*EXERCISE DATA*:

⁂

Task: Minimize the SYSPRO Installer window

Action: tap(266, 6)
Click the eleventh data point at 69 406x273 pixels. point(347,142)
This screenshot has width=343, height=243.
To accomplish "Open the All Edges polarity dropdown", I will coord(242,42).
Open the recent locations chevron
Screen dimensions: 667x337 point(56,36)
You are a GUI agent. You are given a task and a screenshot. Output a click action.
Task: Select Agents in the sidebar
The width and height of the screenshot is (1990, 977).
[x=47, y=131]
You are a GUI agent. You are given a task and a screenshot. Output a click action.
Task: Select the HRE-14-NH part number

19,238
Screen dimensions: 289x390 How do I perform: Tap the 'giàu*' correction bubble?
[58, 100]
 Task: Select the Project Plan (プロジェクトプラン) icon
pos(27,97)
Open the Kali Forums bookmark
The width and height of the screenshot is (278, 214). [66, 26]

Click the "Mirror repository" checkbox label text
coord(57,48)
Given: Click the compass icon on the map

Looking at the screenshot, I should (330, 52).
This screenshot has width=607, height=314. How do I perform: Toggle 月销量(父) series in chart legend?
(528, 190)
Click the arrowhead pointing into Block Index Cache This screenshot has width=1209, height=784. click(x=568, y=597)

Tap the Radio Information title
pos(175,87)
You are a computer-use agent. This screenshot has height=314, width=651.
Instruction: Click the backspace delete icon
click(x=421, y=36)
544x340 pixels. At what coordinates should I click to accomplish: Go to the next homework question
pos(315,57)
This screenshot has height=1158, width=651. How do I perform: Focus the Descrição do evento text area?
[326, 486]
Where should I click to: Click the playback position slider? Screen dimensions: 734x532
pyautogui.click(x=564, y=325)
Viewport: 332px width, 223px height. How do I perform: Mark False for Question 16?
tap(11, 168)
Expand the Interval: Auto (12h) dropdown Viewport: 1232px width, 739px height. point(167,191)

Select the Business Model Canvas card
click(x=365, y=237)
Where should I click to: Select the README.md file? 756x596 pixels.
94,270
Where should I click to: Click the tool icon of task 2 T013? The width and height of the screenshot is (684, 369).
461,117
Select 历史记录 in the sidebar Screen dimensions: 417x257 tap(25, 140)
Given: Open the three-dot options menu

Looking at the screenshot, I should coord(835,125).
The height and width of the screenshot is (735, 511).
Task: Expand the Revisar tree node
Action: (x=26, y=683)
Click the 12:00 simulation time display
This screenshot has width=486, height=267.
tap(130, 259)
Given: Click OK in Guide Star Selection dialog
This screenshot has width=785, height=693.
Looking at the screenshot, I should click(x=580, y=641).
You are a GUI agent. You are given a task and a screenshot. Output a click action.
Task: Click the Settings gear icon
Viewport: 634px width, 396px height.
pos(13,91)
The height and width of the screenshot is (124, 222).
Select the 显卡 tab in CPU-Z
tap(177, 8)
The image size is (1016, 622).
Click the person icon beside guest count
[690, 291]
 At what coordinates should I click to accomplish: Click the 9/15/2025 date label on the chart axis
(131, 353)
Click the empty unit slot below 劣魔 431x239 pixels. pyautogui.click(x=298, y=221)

⁂

*THE TASK*:
Write out the whole listing verbatim.

*TASK OUTPUT*:
Task: Minimize the SYSPRO Installer window

Action: tap(266, 6)
Click the eleventh data point at 69 406x273 pixels. point(347,142)
This screenshot has width=343, height=243.
To accomplish "Open the All Edges polarity dropdown", I will coord(242,42).
Open the recent locations chevron
Screen dimensions: 667x337 point(56,36)
You are a GUI agent. You are given a task and a screenshot. Output a click action.
Task: Select Agents in the sidebar
The width and height of the screenshot is (1990, 977).
[x=47, y=131]
You are a GUI agent. You are given a task and a screenshot. Output a click action.
Task: Select the HRE-14-NH part number

19,238
Screen dimensions: 289x390 How do I perform: Tap the 'giàu*' correction bubble?
[58, 100]
 Task: Select the Project Plan (プロジェクトプラン) icon
pos(27,97)
Open the Kali Forums bookmark
The width and height of the screenshot is (278, 214). [66, 26]

Click the "Mirror repository" checkbox label text
coord(57,48)
Given: Click the compass icon on the map

Looking at the screenshot, I should (330, 52).
This screenshot has width=607, height=314. How do I perform: Toggle 月销量(父) series in chart legend?
(528, 190)
Click the arrowhead pointing into Block Index Cache This screenshot has width=1209, height=784. click(x=568, y=597)

Tap the Radio Information title
pos(175,87)
You are a computer-use agent. This screenshot has height=314, width=651.
Instruction: Click the backspace delete icon
click(x=421, y=36)
544x340 pixels. At what coordinates should I click to accomplish: Go to the next homework question
pos(315,57)
This screenshot has height=1158, width=651. How do I perform: Focus the Descrição do evento text area?
[326, 486]
Where should I click to: Click the playback position slider? Screen dimensions: 734x532
pyautogui.click(x=564, y=325)
Viewport: 332px width, 223px height. How do I perform: Mark False for Question 16?
tap(11, 168)
Expand the Interval: Auto (12h) dropdown Viewport: 1232px width, 739px height. point(167,191)

Select the Business Model Canvas card
click(x=365, y=237)
Where should I click to: Select the README.md file? 756x596 pixels.
94,270
Where should I click to: Click the tool icon of task 2 T013? The width and height of the screenshot is (684, 369).
461,117
Select 历史记录 in the sidebar Screen dimensions: 417x257 tap(25, 140)
Given: Open the three-dot options menu

Looking at the screenshot, I should coord(835,125).
The height and width of the screenshot is (735, 511).
Task: Expand the Revisar tree node
Action: (x=26, y=683)
Click the 12:00 simulation time display
This screenshot has width=486, height=267.
tap(130, 259)
Given: Click OK in Guide Star Selection dialog
This screenshot has width=785, height=693.
Looking at the screenshot, I should click(x=580, y=641).
You are a GUI agent. You are given a task and a screenshot. Output a click action.
Task: Click the Settings gear icon
Viewport: 634px width, 396px height.
pos(13,91)
The height and width of the screenshot is (124, 222).
Select the 显卡 tab in CPU-Z
tap(177, 8)
The image size is (1016, 622).
Click the person icon beside guest count
[690, 291]
 At what coordinates should I click to accomplish: Click the 9/15/2025 date label on the chart axis
(131, 353)
Click the empty unit slot below 劣魔 431x239 pixels. pyautogui.click(x=298, y=221)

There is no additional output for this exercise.